The available configuration options include:
tableName: This is the name of the database table that contains the authentication credentials, and against which the database authentication query is performed.
identityColumn: This is the name of the database table column used to represent the identity. The identity column must contain unique values, such as a username or e-mail address.
credentialColumn: This is the name of the database table column used to represent the credential. Under a simple identity and password authentication scheme, the credential value corresponds to the password. See also the credentialTreatment option.
credentialTreatment: In many cases, passwords and other sensitive data are encrypted, hashed, encoded, obscured, salted or otherwise treated through some function or algorithm. By specifying a parameterized treatment string with this method, such as '
MD5(?)' or 'PASSWORD(?)', a developer may apply such arbitrary SQL upon input credential data. Since these functions are specific to the underlying RDBMS, check the database manual for the availability of such functions for your database system.
Example 57. Basic Usage
As explained in the introduction, the
Zend_Auth_Adapter_DbTable constructor requires an
instance of Zend_Db_Adapter_Abstract that serves as
the database connection to which the authentication adapter
instance is bound. First, the database connection should be
created.
The following code creates an adapter for an in-memory database, creates a simple table schema, and inserts a row against which we can perform an authentication query later. This example requires the PDO SQLite extension to be available:
<?php
// Create an in-memory SQLite database connection
$dbAdapter = new Zend_Db_Adapter_Pdo_Sqlite(array('dbname' =>
':memory:'));
// Build a simple table creation query
$sqlCreate = 'CREATE TABLE [users] ('
. '[id] INTEGER NOT NULL PRIMARY KEY, '
. '[username] VARCHAR(50) UNIQUE NOT NULL, '
. '[password] VARCHAR(32) NULL, '
. '[real_name] VARCHAR(150) NULL)';
// Create the authentication credentials table
$dbAdapter->query($sqlCreate);
// Build a query to insert a row for which authentication may succeed
$sqlInsert = "INSERT INTO users (username, password, real_name) "

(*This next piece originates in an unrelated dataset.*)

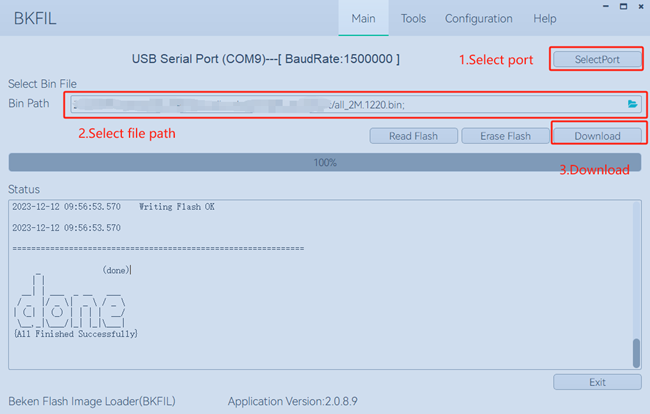
Task: Open the folder browse icon in Bin Path
Action: click(632, 104)
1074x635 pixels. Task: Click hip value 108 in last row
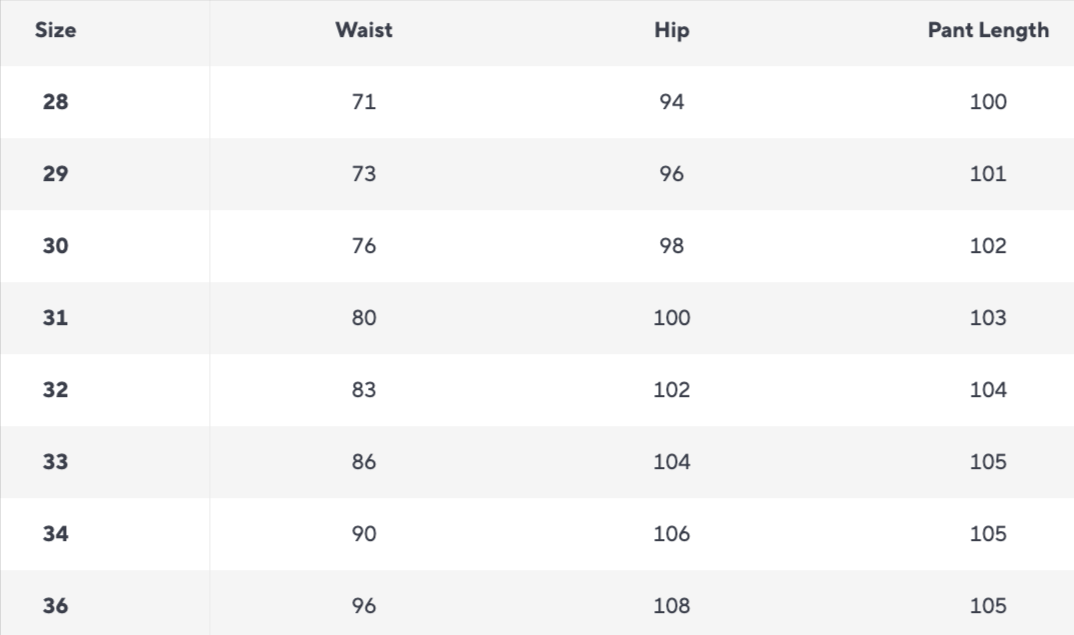672,606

. "VALUES ('my_username', 'my_password', 'My Real Name')";
// Insert the data
$dbAdapter->query($sqlInsert);
With the database connection and table data available, an
instance of Zend_Auth_Adapter_DbTable may be
created. Configuration option values may be passed to the
constructor or deferred as parameters to setter methods after
instantiation:
<?php
// Configure the instance with constructor parameters...

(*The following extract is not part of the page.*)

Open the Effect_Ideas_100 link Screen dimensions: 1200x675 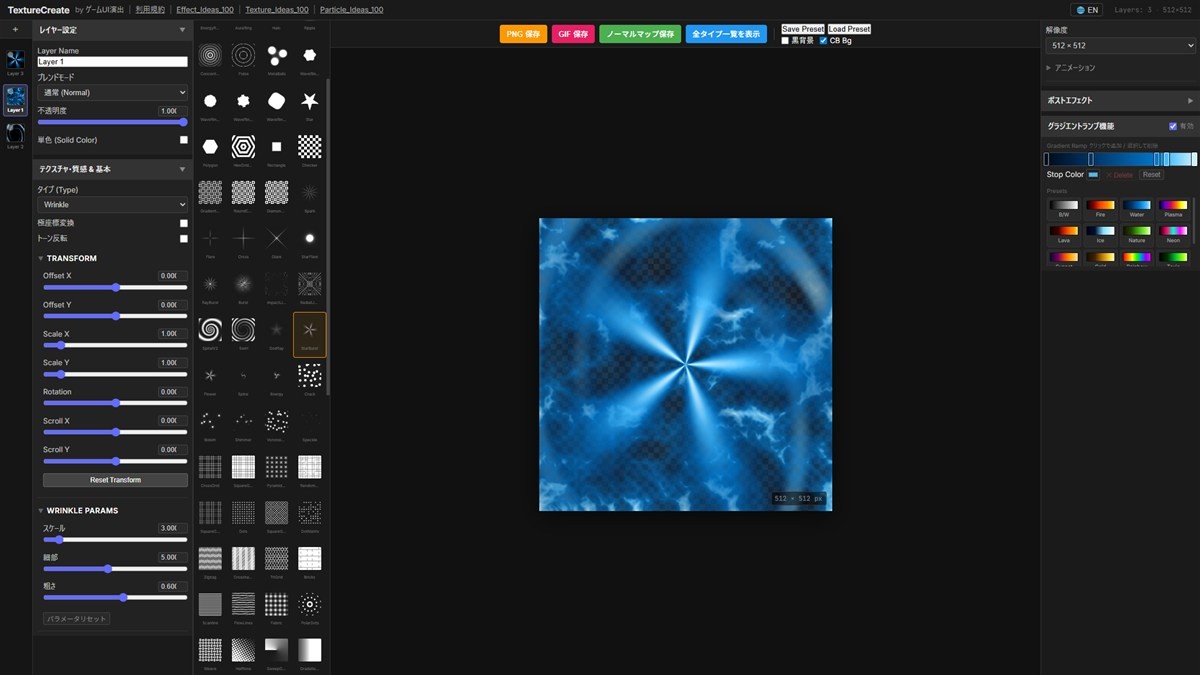click(205, 9)
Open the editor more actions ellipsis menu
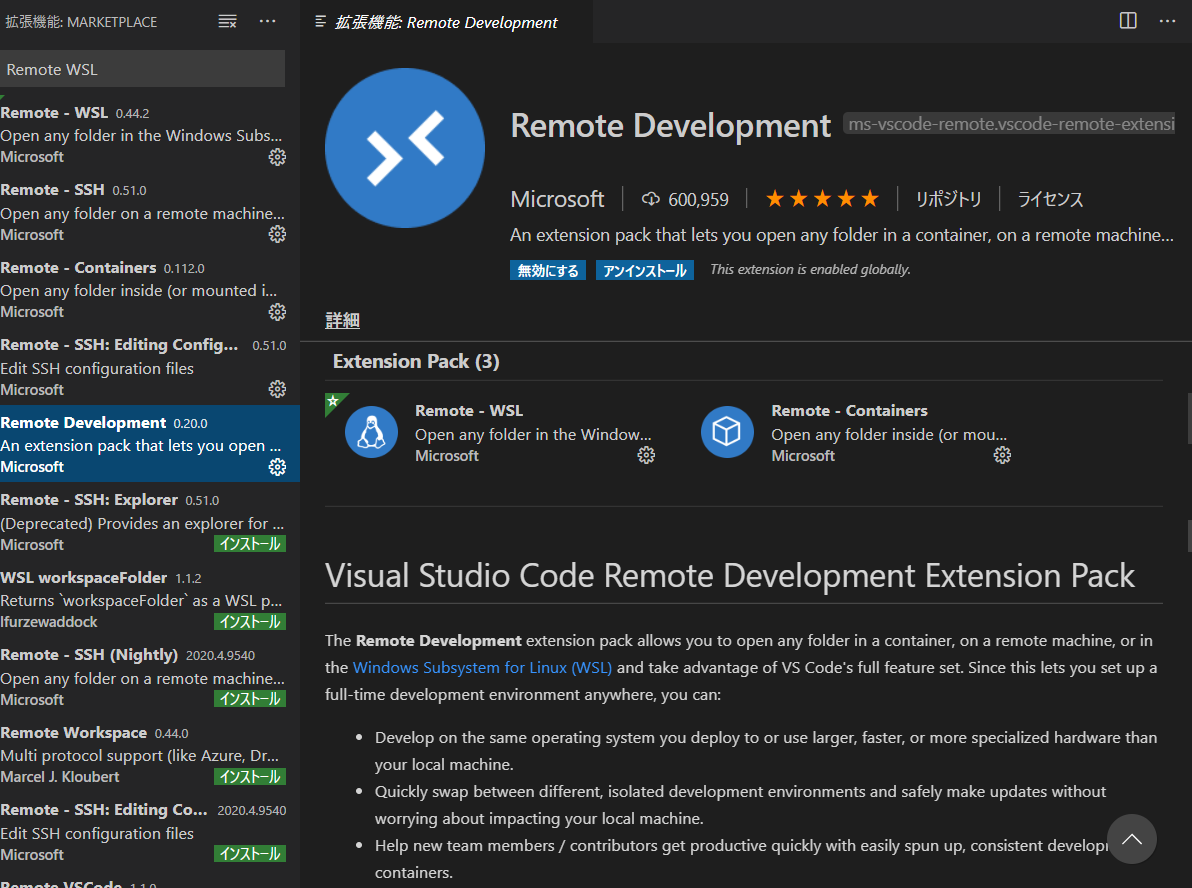 click(1167, 21)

$authAdapter = new Zend_Auth_Adapter_DbTable(
$dbAdapter,
'users',
'username',
'password'
);
// ...or configure the instance with setter methods
$authAdapter = new Zend_Auth_Adapter_DbTable($dbAdapter);
$authAdapter
->setTableName('users')
->setIdentityColumn('username')
->setCredentialColumn('password')
;
At this point, the authentication adapter instance is ready to
accept authentication queries. In order to formulate an
authentication query, the input credential values are passed to
the adapter prior to calling the authenticate()
method:
<?php
// Set the input credential values (e.g., from a login form)
$authAdapter
->setIdentity('my_username')
->setCredential('my_password')
;
// Perform the authentication query, saving the result
In addition to the availability of the
getIdentity() method upon the authentication result
object, Zend_Auth_Adapter_DbTable also supports
retrieving the table row upon authentication success:
<?php
// Print the identity
echo $result->getIdentity() . "\n\n";
// Print the result row
print_r($authAdapter->getResultRowObject());
/* Output:
my_username
Array
(
[id] => 1
[username] => my_username
[password] => my_password
[real_name] => My Real Name
)
Since the table row contains the credential value, it is important to secure the values against unintended access.